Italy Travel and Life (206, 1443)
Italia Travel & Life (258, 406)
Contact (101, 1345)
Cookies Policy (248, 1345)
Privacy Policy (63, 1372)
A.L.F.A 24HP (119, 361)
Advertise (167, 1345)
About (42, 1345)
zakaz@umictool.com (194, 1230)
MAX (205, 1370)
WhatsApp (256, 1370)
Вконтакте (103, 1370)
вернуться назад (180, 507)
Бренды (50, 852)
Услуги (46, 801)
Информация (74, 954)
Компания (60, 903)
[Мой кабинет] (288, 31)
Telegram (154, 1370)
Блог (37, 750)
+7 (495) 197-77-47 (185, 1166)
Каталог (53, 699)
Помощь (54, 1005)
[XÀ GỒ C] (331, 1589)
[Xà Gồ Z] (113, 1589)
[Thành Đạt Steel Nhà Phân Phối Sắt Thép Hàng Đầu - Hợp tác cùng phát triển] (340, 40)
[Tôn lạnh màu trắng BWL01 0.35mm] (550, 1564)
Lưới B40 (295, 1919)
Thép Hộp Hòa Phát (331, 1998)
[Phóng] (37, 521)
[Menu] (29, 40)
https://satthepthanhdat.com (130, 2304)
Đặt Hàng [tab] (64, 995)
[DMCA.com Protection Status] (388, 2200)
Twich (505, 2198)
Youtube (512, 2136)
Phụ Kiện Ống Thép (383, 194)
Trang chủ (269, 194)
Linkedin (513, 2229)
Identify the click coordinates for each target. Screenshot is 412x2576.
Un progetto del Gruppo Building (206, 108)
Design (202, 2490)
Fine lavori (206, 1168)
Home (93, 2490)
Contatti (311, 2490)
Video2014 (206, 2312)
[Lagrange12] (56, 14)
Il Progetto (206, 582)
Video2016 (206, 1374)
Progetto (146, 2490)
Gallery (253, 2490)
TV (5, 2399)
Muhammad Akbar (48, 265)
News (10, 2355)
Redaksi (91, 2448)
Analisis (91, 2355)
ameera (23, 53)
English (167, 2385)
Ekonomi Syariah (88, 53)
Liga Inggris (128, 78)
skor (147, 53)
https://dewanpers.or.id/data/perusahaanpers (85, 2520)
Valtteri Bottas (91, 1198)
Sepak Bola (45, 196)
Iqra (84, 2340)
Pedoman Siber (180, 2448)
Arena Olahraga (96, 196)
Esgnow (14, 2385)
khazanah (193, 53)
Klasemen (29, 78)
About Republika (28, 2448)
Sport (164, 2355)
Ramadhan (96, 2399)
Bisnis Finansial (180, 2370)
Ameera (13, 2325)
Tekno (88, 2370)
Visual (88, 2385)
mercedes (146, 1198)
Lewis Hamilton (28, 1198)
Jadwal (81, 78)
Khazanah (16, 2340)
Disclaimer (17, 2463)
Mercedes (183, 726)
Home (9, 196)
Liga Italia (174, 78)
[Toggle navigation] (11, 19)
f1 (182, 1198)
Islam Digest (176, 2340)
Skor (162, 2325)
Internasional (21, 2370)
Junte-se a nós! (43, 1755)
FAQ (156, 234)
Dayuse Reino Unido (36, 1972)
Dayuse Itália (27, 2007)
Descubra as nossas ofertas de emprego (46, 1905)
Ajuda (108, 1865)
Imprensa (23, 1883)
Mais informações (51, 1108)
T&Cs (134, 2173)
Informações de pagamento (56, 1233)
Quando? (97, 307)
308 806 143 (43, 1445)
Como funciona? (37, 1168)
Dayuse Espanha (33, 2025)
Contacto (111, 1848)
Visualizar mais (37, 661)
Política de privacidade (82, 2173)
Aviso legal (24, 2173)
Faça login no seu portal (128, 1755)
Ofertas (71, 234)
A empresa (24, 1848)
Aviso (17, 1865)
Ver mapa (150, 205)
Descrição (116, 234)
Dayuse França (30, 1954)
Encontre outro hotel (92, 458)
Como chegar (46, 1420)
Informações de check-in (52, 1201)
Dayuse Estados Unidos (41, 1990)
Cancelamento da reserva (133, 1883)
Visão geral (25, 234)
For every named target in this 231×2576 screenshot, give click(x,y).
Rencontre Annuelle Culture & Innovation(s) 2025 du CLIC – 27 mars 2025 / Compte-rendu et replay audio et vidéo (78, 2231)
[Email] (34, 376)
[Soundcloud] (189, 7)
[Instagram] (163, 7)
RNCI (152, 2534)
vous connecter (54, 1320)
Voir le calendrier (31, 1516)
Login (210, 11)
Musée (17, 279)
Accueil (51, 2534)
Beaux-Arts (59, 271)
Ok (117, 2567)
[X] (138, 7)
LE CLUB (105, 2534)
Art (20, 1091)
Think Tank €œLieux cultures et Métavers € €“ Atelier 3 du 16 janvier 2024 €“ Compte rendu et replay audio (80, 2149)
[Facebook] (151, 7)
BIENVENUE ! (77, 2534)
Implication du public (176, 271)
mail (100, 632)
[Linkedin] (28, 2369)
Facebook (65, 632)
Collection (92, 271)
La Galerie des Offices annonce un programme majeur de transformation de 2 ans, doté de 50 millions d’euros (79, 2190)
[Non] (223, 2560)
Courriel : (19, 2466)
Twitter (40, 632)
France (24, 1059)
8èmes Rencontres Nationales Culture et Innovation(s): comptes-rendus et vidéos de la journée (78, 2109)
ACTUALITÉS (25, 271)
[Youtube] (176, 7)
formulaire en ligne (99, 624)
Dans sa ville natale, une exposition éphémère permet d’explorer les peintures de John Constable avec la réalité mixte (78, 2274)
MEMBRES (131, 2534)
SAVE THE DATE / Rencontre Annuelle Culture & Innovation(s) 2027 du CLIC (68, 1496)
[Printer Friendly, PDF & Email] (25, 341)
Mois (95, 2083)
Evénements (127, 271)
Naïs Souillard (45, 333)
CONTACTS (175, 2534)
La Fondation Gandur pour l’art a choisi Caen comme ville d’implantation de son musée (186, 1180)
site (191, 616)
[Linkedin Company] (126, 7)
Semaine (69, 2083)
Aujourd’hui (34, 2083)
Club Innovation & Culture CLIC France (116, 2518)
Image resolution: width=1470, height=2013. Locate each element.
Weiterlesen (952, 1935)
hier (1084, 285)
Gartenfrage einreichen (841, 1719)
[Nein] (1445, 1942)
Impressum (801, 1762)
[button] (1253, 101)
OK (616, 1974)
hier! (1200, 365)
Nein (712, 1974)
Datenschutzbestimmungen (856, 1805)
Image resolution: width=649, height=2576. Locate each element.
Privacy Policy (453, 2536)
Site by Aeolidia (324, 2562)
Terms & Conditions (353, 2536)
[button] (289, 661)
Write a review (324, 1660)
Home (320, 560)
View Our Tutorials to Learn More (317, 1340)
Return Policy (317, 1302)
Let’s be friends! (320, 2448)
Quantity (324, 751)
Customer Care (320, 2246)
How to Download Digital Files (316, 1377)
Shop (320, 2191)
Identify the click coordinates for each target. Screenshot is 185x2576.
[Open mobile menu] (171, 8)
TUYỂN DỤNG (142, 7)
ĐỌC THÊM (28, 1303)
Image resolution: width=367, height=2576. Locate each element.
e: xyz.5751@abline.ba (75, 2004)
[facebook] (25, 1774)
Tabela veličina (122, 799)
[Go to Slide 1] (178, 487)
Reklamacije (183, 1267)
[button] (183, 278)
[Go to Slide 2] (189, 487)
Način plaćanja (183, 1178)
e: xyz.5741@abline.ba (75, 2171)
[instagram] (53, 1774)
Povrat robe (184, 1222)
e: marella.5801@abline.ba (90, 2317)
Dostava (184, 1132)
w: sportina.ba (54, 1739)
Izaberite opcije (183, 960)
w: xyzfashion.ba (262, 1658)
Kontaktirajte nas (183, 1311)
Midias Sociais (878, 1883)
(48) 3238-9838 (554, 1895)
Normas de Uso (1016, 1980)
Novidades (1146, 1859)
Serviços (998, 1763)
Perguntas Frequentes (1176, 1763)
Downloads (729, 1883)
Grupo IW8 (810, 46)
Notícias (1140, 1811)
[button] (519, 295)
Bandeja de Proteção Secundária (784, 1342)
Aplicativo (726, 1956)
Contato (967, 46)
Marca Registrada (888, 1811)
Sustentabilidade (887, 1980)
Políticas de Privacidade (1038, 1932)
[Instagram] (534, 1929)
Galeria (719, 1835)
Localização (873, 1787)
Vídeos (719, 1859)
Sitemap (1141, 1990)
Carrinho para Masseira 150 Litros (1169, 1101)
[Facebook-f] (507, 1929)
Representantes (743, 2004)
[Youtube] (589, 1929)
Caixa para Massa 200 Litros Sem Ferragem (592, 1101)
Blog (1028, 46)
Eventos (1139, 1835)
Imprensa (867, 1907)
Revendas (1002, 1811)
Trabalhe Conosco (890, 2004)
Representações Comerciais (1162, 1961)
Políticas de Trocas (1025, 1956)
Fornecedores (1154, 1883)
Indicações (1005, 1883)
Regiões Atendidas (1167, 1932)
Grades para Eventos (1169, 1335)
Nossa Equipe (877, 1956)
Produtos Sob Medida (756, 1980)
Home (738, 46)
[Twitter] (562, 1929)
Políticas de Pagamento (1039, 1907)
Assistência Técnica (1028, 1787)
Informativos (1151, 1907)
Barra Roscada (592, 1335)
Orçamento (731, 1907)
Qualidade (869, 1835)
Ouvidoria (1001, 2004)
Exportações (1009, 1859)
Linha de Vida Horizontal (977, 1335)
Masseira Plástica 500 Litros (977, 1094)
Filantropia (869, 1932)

....................

● **What the task asks**
The answer consists of every line above in which the word "resolution" occurs.

● **Solved exercise**
Image resolution: width=1470, height=2013. Locate each element.
Image resolution: width=649, height=2576. Locate each element.
Image resolution: width=367, height=2576. Locate each element.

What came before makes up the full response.